Lectura: Deuteronomio 30:15-20
Hace algún tiempo me senté a conversar con uno de mis amigos de adolescencia, y recordamos todas las cosas que hacíamos cuando estábamos en esa etapa de la vida.
Por ejemplo, como jóvenes pasábamos mucho tiempo quejándonos de las reglas o límites que nos imponían en nuestras casas. Pero, ahora al pensarlo con la madurez que dan los años, tuvimos que admitir que estábamos muy equivocados.
Nuestros padres no nos cobraron por vivir en sus casas o por los alimentos y la ropa que usábamos, el único precio que nos exigían era la obediencia. Tan sólo teníamos que obedecer, seguir las instrucciones, ser amables, decir la verdad, e ir a la iglesia.
Por supuesto, verdaderamente nada de eso era difícil, pero a esa edad, nos costaba mucho ser sumisos. En nuestras mentes juveniles esas reglas las habían creado para perjudicarnos, sin embargo, puedo decir que incluso algunas de ellas eran para protegernos de nosotros mismos.
El precio de vivir en la tierra prometida era el mismo: obediencia. En su último discurso a la nación, Moisés les recordó a los israelitas que las bendiciones que Dios quería concederles dependían de su obediencia (Deuteronomio 30:16). Anteriormente, les había dicho que la obediencia determinaría que les fuera bien en la vida: “Guarda y obedece todas estas palabras [para…], te vaya bien a ti, y a tus hijos después de ti, para siempre” (12:28).
Algunos tienen la idea de que la Biblia es un libro de reglas para arruinar la diversión.

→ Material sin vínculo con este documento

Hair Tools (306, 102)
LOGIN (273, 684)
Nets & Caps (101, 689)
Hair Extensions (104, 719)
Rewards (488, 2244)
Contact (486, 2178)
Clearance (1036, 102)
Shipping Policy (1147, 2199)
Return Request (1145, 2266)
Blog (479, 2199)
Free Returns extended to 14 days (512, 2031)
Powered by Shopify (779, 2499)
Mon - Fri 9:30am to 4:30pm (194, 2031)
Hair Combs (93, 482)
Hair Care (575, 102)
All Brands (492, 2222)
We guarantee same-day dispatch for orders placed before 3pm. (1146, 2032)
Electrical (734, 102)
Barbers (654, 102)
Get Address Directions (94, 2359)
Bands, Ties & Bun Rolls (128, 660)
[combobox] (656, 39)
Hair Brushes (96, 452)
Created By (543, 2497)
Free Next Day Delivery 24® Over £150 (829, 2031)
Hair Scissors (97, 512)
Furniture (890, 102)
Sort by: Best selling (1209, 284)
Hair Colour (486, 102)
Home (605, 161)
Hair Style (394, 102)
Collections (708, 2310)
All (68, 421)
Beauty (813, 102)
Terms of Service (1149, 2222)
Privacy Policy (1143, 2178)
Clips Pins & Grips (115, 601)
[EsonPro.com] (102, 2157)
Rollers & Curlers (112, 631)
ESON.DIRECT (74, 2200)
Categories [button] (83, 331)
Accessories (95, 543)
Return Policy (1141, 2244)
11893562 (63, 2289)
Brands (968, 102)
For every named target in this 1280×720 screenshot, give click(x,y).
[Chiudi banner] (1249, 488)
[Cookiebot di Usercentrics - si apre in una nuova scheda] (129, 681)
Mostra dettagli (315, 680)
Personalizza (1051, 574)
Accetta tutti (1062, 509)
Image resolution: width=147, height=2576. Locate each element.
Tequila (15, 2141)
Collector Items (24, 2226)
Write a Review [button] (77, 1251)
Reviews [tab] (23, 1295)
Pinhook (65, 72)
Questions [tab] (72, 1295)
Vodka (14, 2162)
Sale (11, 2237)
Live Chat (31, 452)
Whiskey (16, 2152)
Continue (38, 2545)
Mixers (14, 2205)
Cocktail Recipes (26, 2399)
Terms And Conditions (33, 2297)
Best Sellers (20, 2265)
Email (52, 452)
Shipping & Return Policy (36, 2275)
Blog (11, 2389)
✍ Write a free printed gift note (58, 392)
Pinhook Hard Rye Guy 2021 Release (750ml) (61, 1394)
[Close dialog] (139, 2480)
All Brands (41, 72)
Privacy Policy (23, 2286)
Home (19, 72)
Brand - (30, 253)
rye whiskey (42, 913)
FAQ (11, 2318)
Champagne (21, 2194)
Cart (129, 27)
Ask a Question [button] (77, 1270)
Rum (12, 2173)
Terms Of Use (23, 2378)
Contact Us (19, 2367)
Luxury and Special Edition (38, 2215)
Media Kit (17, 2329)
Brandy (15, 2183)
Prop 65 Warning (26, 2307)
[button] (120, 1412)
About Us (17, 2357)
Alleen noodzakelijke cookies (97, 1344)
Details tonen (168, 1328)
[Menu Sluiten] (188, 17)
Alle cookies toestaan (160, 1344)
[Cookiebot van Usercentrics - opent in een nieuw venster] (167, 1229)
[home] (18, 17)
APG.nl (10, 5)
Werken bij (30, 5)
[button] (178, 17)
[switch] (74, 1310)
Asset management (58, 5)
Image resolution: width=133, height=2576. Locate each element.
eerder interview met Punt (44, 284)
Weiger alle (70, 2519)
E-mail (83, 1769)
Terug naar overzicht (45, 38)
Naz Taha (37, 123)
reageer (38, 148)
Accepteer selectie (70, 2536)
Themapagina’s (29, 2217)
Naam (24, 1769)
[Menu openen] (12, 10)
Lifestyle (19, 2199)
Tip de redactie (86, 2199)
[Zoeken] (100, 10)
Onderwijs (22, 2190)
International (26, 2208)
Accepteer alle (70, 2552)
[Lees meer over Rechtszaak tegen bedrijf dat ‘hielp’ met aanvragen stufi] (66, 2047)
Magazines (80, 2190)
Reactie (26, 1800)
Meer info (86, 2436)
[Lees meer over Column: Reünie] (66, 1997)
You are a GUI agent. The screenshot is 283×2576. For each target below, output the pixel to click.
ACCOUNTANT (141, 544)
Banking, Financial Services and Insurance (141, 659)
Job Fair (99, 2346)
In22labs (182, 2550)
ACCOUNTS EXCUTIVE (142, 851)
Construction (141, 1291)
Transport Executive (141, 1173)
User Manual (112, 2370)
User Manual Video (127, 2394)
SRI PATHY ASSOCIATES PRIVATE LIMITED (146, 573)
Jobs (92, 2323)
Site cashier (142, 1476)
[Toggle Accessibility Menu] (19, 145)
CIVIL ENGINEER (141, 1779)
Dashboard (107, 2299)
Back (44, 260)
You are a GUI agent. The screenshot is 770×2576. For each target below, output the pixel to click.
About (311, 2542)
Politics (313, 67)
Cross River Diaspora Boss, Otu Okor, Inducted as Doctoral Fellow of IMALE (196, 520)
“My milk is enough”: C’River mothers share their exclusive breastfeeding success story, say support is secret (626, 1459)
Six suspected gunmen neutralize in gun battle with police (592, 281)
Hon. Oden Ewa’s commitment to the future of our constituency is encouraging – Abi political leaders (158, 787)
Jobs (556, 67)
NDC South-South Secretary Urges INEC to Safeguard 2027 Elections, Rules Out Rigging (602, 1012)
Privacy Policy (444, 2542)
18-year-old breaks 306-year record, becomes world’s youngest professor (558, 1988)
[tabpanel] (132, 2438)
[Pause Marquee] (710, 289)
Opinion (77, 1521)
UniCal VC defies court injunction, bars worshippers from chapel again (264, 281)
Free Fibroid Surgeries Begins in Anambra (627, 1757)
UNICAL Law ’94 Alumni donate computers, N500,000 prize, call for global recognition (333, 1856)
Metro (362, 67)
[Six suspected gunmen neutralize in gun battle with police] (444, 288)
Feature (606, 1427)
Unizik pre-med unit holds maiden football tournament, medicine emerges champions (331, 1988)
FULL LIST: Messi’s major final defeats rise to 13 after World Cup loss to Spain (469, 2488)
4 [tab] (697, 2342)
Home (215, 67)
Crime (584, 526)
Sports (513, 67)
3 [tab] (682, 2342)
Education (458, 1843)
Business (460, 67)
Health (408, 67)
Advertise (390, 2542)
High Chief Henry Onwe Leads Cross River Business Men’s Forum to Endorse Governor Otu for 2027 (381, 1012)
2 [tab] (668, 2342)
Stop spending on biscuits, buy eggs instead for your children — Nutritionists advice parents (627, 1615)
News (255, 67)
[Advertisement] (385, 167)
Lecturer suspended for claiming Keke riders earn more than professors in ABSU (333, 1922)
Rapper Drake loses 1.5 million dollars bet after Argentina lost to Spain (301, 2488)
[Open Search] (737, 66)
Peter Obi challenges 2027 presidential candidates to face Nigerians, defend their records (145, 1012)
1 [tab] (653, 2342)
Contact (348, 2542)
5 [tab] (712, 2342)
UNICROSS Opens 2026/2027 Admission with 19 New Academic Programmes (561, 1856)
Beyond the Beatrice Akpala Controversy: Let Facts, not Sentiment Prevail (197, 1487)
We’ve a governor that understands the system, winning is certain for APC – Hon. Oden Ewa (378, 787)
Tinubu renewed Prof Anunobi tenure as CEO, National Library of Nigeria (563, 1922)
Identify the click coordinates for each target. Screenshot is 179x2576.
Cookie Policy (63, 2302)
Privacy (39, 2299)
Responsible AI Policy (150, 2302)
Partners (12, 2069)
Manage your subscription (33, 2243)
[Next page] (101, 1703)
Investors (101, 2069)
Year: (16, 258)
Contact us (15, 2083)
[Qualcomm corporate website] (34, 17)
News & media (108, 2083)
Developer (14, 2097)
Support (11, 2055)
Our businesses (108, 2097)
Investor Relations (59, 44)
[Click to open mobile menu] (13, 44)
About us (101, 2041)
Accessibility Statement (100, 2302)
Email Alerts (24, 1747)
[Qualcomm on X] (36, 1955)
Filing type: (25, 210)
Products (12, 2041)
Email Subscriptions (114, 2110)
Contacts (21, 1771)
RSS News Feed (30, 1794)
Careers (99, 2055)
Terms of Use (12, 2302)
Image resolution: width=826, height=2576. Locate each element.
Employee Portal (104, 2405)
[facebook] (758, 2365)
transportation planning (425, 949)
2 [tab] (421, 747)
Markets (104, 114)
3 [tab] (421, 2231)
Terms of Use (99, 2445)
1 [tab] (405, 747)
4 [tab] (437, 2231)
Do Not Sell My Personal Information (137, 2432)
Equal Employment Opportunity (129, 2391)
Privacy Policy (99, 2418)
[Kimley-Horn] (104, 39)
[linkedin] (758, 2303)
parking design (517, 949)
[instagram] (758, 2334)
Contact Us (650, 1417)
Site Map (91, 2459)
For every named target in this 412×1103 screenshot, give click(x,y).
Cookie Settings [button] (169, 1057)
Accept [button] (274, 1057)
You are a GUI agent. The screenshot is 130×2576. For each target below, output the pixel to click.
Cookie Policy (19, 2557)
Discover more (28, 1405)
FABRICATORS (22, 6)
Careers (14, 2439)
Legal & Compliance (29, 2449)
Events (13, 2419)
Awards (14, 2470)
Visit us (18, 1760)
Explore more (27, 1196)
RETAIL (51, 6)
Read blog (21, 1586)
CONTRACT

Pero no hay nada más alejado de la realidad, su objetivo es que entendamos que el plan de Dios y sus mandatos son para nuestro beneficio; nos permiten vivir en paz unos con otros.
- La obediencia es, sencillamente, el “precio” de formar parte de la familia de Dios en este glorioso planeta que Él creó al cual nos permite llamar hogar.
- Ser obediente te aleja del mal y te acerca a los objetivos que Dios tiene para ti.
HG/MD
“Guarda y obedece todas estas palabras que yo te mando, para que cuando hagas lo bueno y recto ante los ojos del Señor tu Dios, te vaya bien a ti, y a tus hijos después de ti, para siempre” (Deuteronomio 12:28).